• YOUR OBJECTIVE
Find and copy each line of the listing below that has the word "beside" in it.

• DATA SUPPLIED
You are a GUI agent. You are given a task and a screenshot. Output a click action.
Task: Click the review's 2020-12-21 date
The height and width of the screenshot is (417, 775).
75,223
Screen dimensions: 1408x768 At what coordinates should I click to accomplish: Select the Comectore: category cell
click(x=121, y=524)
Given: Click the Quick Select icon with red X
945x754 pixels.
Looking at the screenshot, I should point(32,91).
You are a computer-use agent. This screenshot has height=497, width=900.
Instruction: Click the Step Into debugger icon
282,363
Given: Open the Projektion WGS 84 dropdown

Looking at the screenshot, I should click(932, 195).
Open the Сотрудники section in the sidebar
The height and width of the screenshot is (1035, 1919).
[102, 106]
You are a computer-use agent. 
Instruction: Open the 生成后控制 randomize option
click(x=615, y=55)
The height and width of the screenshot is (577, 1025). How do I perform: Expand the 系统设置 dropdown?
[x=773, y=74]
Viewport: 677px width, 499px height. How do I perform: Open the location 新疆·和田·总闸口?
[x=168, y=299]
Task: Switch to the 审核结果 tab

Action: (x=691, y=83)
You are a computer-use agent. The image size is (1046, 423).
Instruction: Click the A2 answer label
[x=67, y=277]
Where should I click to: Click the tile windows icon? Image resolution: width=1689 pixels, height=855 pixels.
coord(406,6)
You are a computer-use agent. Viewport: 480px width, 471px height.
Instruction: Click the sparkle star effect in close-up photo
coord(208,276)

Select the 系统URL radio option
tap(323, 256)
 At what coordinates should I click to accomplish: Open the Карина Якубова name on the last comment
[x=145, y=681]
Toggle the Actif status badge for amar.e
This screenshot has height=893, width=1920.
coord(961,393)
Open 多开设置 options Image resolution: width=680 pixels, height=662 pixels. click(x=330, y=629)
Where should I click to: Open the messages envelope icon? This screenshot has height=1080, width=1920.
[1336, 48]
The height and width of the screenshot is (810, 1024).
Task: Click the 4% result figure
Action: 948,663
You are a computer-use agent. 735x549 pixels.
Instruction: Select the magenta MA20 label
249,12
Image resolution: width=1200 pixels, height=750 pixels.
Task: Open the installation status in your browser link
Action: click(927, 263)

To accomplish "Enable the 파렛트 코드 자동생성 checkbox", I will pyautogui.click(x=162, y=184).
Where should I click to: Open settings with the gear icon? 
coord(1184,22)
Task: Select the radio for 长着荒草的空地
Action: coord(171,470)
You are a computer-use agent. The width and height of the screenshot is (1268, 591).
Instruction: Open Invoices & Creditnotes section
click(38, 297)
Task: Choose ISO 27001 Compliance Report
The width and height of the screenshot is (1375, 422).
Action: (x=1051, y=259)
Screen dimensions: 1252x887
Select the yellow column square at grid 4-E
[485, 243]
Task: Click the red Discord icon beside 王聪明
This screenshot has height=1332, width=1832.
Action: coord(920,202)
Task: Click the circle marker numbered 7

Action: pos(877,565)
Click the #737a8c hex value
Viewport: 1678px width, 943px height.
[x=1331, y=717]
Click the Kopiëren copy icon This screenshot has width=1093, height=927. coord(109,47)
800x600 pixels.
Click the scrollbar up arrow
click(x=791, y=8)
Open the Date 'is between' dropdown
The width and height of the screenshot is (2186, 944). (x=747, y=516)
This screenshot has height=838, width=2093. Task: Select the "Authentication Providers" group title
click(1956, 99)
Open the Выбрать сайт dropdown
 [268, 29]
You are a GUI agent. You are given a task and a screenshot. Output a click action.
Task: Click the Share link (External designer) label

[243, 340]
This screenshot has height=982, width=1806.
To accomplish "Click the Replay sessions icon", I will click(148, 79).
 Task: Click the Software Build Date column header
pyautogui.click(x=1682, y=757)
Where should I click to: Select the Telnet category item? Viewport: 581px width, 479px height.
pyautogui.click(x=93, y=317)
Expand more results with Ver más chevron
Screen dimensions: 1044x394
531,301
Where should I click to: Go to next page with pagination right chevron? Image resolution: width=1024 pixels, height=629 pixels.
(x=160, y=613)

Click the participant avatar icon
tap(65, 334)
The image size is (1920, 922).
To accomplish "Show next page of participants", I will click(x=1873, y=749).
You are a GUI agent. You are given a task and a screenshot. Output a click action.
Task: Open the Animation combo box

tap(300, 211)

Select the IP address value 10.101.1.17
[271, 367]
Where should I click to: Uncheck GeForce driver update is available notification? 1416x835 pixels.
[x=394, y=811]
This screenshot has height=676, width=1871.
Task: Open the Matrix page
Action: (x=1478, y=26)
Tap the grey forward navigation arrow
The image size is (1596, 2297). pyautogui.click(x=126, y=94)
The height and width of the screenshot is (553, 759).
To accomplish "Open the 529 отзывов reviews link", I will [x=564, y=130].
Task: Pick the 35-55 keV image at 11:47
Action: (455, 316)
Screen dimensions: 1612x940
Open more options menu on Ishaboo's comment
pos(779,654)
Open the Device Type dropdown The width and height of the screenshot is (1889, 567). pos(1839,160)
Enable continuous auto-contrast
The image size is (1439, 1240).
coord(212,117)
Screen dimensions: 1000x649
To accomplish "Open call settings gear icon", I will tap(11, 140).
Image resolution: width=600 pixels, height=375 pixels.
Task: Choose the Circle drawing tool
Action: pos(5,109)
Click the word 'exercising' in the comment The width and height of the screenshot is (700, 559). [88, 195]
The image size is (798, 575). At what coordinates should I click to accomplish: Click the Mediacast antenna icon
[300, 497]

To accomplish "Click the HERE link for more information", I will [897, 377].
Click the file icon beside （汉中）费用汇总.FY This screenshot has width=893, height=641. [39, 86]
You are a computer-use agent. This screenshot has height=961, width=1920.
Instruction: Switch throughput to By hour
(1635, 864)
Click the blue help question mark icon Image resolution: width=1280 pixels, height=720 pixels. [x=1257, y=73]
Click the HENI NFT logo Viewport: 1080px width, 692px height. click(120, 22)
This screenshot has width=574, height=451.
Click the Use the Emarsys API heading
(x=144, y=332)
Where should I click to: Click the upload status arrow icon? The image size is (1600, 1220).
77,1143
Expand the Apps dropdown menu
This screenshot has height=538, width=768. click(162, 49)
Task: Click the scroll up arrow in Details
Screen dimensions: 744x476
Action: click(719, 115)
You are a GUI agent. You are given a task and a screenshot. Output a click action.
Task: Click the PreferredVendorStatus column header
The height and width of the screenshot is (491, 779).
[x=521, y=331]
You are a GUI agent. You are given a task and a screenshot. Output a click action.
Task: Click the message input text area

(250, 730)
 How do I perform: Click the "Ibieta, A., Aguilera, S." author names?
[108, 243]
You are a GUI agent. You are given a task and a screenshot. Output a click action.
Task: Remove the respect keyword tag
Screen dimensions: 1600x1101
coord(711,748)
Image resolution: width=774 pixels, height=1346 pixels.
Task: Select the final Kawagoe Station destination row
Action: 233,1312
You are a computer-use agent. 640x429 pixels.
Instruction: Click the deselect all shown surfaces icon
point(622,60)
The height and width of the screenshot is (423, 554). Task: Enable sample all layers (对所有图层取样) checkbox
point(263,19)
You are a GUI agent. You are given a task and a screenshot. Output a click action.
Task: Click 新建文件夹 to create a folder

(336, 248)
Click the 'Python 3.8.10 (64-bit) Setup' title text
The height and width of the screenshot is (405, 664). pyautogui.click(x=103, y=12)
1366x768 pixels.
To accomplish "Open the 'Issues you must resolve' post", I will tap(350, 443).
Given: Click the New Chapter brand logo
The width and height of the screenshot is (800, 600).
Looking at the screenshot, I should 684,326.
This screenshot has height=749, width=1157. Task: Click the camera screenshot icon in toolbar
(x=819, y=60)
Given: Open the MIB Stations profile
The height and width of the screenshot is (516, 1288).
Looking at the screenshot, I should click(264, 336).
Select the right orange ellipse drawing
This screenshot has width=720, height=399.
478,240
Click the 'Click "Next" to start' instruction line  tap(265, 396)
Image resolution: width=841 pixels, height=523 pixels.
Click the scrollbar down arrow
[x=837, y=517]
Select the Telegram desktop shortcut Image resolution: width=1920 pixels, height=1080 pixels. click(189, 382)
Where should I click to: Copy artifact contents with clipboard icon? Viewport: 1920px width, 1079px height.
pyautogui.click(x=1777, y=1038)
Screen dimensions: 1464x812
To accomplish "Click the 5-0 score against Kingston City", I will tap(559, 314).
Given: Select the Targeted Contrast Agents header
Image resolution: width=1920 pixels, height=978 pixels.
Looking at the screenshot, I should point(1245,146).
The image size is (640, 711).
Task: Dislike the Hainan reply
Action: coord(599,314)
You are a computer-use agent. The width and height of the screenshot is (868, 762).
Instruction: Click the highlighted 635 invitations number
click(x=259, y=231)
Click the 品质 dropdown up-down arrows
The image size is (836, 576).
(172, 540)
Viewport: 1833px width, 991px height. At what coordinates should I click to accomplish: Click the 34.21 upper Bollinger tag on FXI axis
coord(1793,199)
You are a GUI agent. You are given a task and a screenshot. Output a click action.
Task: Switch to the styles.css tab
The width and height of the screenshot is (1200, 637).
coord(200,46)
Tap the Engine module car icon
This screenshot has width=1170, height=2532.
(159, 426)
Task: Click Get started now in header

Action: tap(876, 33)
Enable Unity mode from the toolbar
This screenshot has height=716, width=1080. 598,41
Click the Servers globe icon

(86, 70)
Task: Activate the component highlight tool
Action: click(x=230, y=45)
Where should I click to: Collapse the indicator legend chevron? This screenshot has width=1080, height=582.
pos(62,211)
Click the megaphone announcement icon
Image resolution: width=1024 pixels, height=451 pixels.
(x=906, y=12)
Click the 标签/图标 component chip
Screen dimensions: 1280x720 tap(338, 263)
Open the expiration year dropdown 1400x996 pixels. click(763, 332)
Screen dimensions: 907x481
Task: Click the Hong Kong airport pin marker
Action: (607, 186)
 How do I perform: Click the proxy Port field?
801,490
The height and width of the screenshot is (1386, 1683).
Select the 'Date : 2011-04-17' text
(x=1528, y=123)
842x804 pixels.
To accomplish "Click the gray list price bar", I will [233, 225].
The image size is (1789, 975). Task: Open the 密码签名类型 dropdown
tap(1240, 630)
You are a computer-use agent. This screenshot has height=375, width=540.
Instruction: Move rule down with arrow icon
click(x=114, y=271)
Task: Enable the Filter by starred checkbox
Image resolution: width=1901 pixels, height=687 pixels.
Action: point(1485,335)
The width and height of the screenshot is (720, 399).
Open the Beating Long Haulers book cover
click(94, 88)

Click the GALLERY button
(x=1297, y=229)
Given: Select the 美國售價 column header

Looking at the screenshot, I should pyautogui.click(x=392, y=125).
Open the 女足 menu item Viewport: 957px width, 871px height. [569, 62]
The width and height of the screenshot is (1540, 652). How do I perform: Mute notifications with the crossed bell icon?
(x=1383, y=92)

• ANSWER TO THIS EXERCISE
Task: Click the red Discord icon beside 王聪明
Click the file icon beside （汉中）费用汇总.FY This screenshot has width=893, height=641. [39, 86]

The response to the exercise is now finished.